At this moment in the Islamic calendar, we stand between two holidays in which truth is performed with the spilling of blood: Eid al-Adha, which was celebrated this past week, and Ashura, which will take place in November. In both cases, the annual observations are accompanied by debate over the meaning of this blood and how “religion” is supposed to look.
Last week, Muslims around the world observed Eid al-Adha, which marks the completion of the hajj. The central character in the story of hajj is not Muhammad, but Abraham, whose willingness to sacrifice what he loved most in the world—his own son—is imitated when pilgrims throw stones at walls representing the devil.
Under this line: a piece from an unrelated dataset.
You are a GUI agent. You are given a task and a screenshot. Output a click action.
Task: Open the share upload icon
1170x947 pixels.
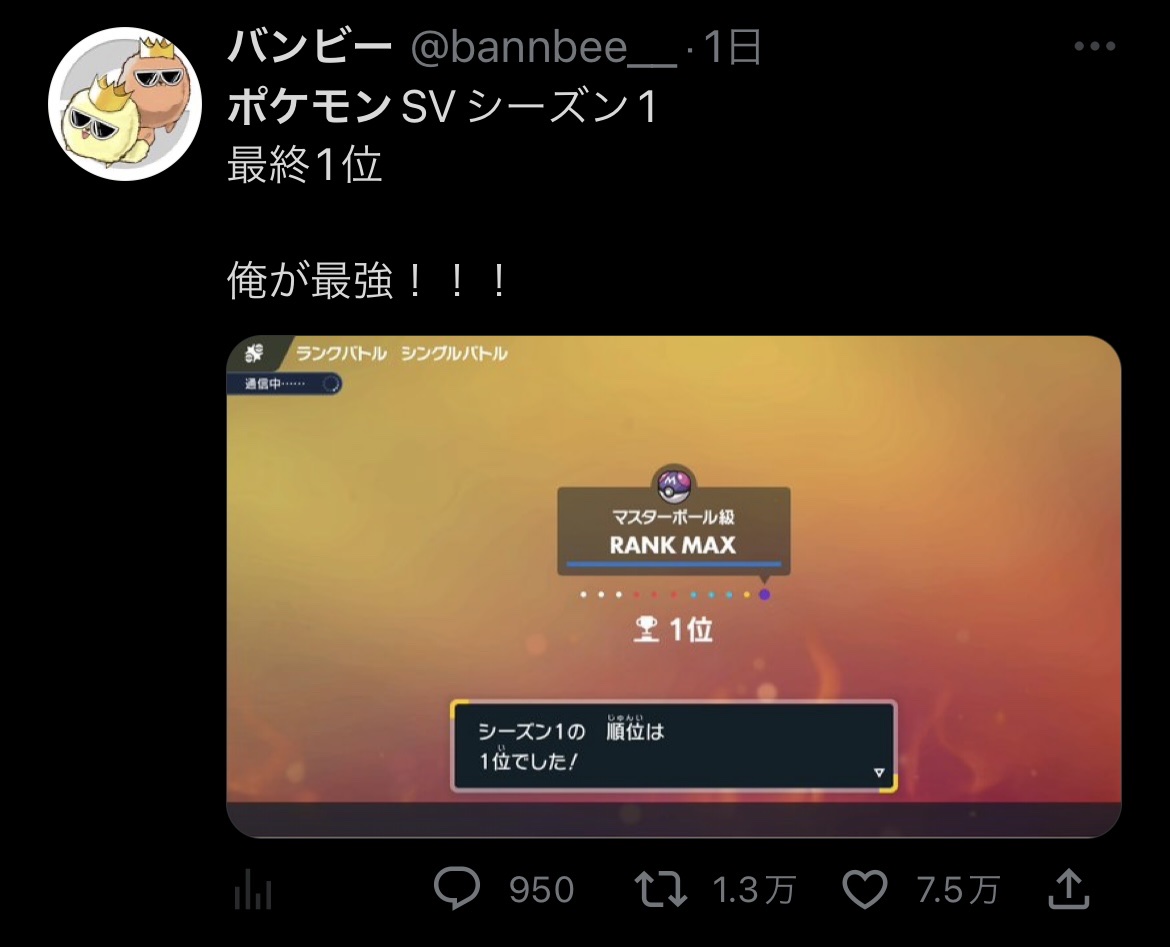(1069, 889)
In honor of Abraham’s absolute submission to God, Muslims celebrate Eid al-Adha with the slaughter of a goat or lamb.
Towards the start of November, Shi’a Muslims will commemorate another sacrifice: the martyrdom of Husayn, Muhammad’s grandson, on the day of Ashura. Husayn gave his life in an impossible war against the unjust powers of his time. In a controversial practice, many observers of Ashura will mark their love for Husayn on their own bodies, whipping their backs with blades or lacerating their heads. Even within Shi’a communities, the practice’s Islamic appropriateness is debated. The image of men parading through the streets, drenched in their own blood, has become ammunition for more than one polemical agenda: Sunnis might use the practice to say that Shi’as are not legitimate Muslims, and Islamophobes look at the scene as evidence that Islam at large is fanatical and violent.
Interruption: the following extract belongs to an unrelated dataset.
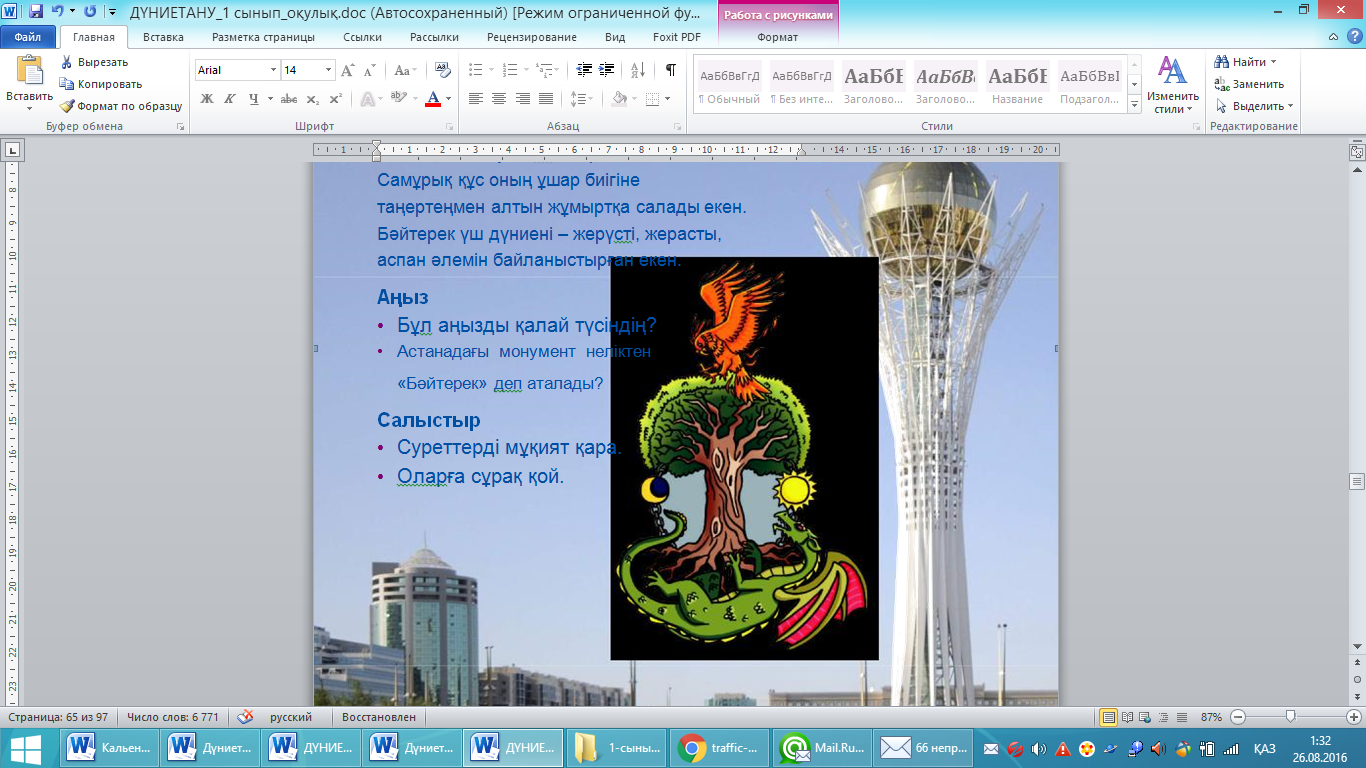Click the clear formatting icon
The height and width of the screenshot is (768, 1366).
[441, 70]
In the cases of both Eid al-Adha and Ashura, there are Muslims who seek to reform these practices to match their own ideas of what it means to be modern, rational, and humane. In alternative visions of Eid al-Adha, the slaughter of an animal and the distribution of its meat among the needy can be replaced by other forms of charity. In commemoration of Husayn’s willingness to be slaughtered on Ashura, many Muslims choose to donate their blood, either as an alternative or complement to self-injury. On the day of Ashura in Shi’a-majority Iran, blood banks collect nearly four times their daily average.
I can appreciate efforts to read these stories of Abraham and Husayn as calls to ethical action in the world; Muslims have been doing this throughout their history. Muslims who refrain from slaughtering animals on Eid do so with belief that Islam privileges compassion and mercy over ritual demands. Muslims who donate to blood banks on Ashura are following the supreme example of Husayn, who gave his blood in a much more drastic fashion. While innovating in their practice, these Muslims remain invested in their tradition, seeking to uphold its power and meaning in new contexts.
Unfortunately, some Muslims who call for such reforms can sound like vehement Islamophobes, charging their brothers and sisters with “blind” adherence to “senseless” or “barbaric” rituals. Following certain assumptions about what makes good religion—namely, a location of meaning only in the soul, never on the body—they insist that there can be nothing spiritual about spilling blood.
If someone has an objection to eating animals, I can understand the refusal to slaughter for Eid. However, I am a meat eater, and I do not raise or hunt my own meat. I benefit from the destruction of animals without ever having to think about it. The Eid slaughter, if we perform it with mindfulness, forces a confrontation with the unpleasant reality that sustains us. At least it’s better than buying meat at the store and then pretending to be detached from the process.
It’s hard to find mosques in the United States where I can cut myself for Husayn, but at the very least I will join a community in matam and participate in ritual chest-slapping, until my pecs turn bright red. Husayn left Mecca for Karbala with a promise that he would complete the rites of hajj by sacrificing not a goat, but his own life; like the slaughtered goat, the death of innocent Husayn became a source of sustenance for others. We will cry for Husayn and his camp of maybe one hundred supporters who stood against an army of thousands, and our own guilty status as the beneficiaries of Husayn’s sacrifice, and we will write our love, grief, and guilt on our bodies. With each sting of my hand on my chest, I will consider how much worse Ashura must have been for Husayn. Every day is Ashura, said one of Husayn’s descendants; every land is Karbala. The tragic slaughter of Husayn by a tyrant’s order represents the injustice and suffering that continues in our own time. However, as the world is filled with oppression and undeserved privileges of various forms, I know that I occupy the role of Husayn’s killers much more than that of Husayn’s supporters.
Many people, Muslims and non-Muslims alike, would say that spilling blood is disgusting and pain has no place in spirituality. Of course, these practices don’t necessarily leave us feeling good. Putting a knife into an animal is not fun, either. But between these two holy days, Eid al-Adha and Ashura, we remind ourselves of the violence of our own lives—a violence that continues to feed us—and our roles within that violence. It’s sad and heavy. Some folks want no sadness or heaviness in their religion, which is fine; but for me, it’s kind of the point.